Law and Order: An Economics (sunk cost) Perspective

A raging debate is going on over at Colin Espiner’s blog on National’s new law and order policy. Given that people are making lots of arguments on both sides, I thought it might be worthwhile laying out an analytical framework for how an Economist might view the justice system. I’m not going to go into whether or not I think National’s policy is good or bad, that’s for you to decide.

Before we go any further we need to understand the concept of a sunk cost, as this will be crucial to my discussion. I’ll let you read the wikipedia definition, but put simply a sunk cost is one which cannot be recovered after it has been incurred. Therefore economic theory states that ex ante you should take into account the sunk portion of the cost of an action but that ex post the sunk portion should be ignored.

I’m going to use the term cost quite loosely here, it can refer to someone being impaired financially as the result of a robbery or suffering emotional harm as the result of a crime. This is not a discussion about the financial cost of running a prison system or anything like that (although I acknowledge that is an important issue).

Now, Let’s talk Justice

My friends who have studied law tell me that there are three purposes of the justice system

  1. Deterrence
  2. Punishment
  3. Rehabilitation

I would argue that each of these factors can be explained using economics and that there is trade-off in achieving all three. This trade off is why there is such heated debate on this issue. Now I’m going to wave my hands and convert these three factors into economics

  1. The cost (punishment) imposed on the offender must be sufficiently large to exceed the personal benefit he/she obtains from committing the crime so that ex ante we can avoid the cost the crime imposes on society
  2. The cost that the crime imposes on society can be partially reversed by punishing the offender and thus he should be punished (in technical terms the cost imposed on society is not entirely sunk)
  3. If the offender can contribute to society going forward and this benefit exceeds the non-sunk cost imposed on society as a result of the crime (as well as the cost of rehabilitation) then the offender should be rehabilitated

The Trade-offs

With that loose framework in place let’s discuss the trade-offs.

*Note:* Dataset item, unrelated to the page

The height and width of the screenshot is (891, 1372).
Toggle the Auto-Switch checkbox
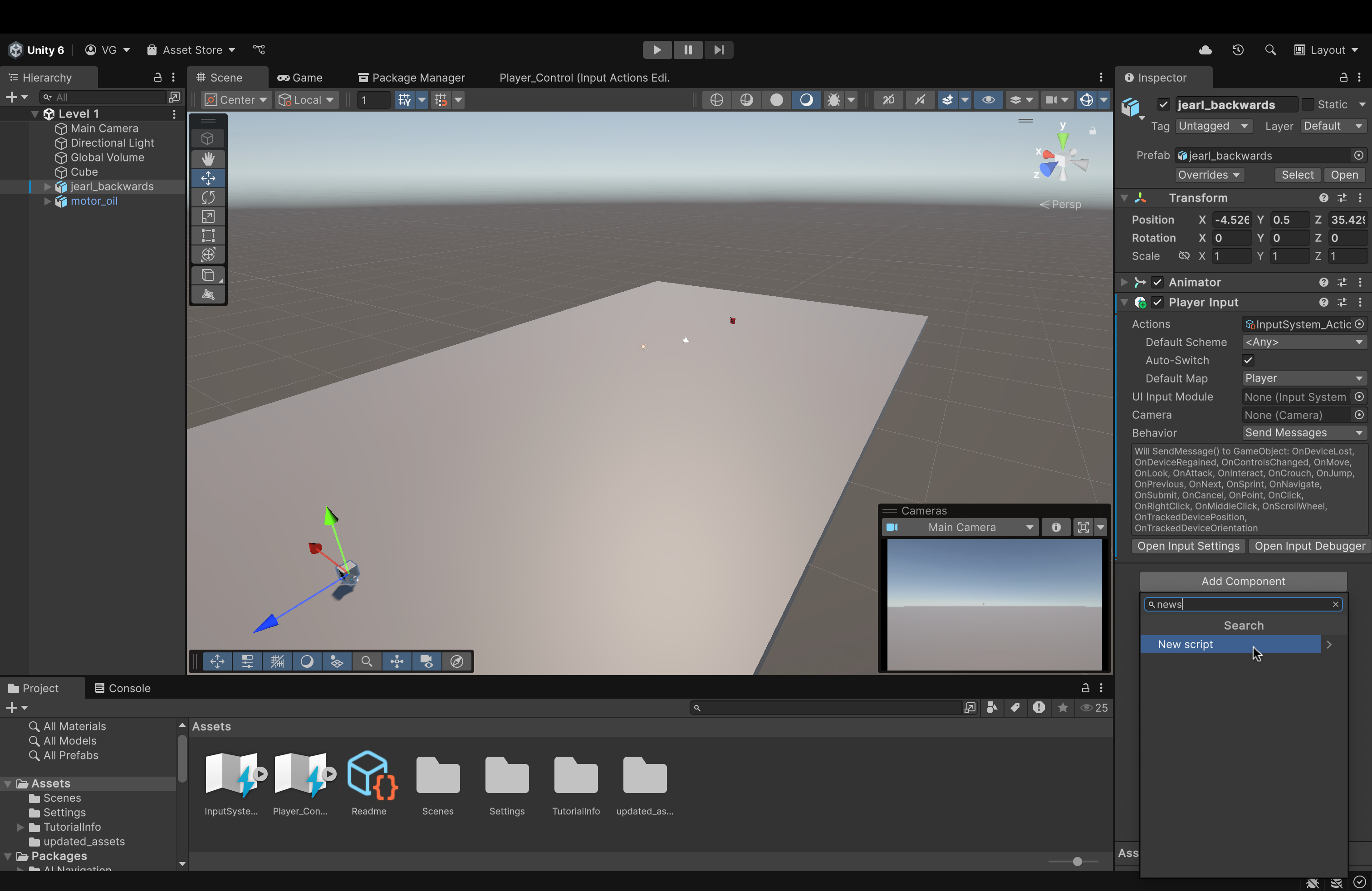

I think we would all agree ex ante that we would like crimes not to and thus avoid the cost being imposed on society. What happens ex post when a crime is committed is generally where most people disagree.

With the framework I’ve laid out, ex post if the majority of the cost can be reversed through punishment then the offender should be punished to an extent that reverses the non-sunk component of the crime. Then you would think about rehabilitation. On the other hand if the majority of the cost is sunk, punishment achieves nothing and you should just rehabilitate the offender if he/she can contribute to society

Don’t call me a sociopath yet – I’m getting to the trade off

It has happened before on this blog when other commentators have used economics to analyze delicate social issues, so let me finish before you get too angry. An astute reader may have noticed, crimes such as murder are likely to be mostly sunk (you can’t bring someone back to life) yet I appear to be saying this is a situation where you should rehabilitate. This is where the trade off between rehabilitation and deterrence becomes particularly important. Arguably a crime such as murder has an almost infinite cost on those affected by it and thus we would really like to prevent it. However, if an offender knows that he will be rehabilitated ex post, then ex ante he knows the cost he will face for the committing the crime will be relatively low.

This is effectively what economists would call a time inconstancy problem (from societies perspective, not the criminals). Criminals know that ex post society is not able to commit to a harsh punishment and is likely to be less severe, so ex ante they are more likely to commit crimes. A strong rehabilitative justice system mitigates the deterrent effect of the justice system.

Thus there is a trade-off. If society is too lenient ex post, more crimes will be committed. On the other hand if you are less lenient, fewer crimes are committed but then those offenders who could contribute to society ex post don’t get the chance too.

Basically, you can’t have the perfect effect of all three forms of justice, if you want more of one, you genrally need to have less of another, thus the optimal justice system is likely to have components of all three.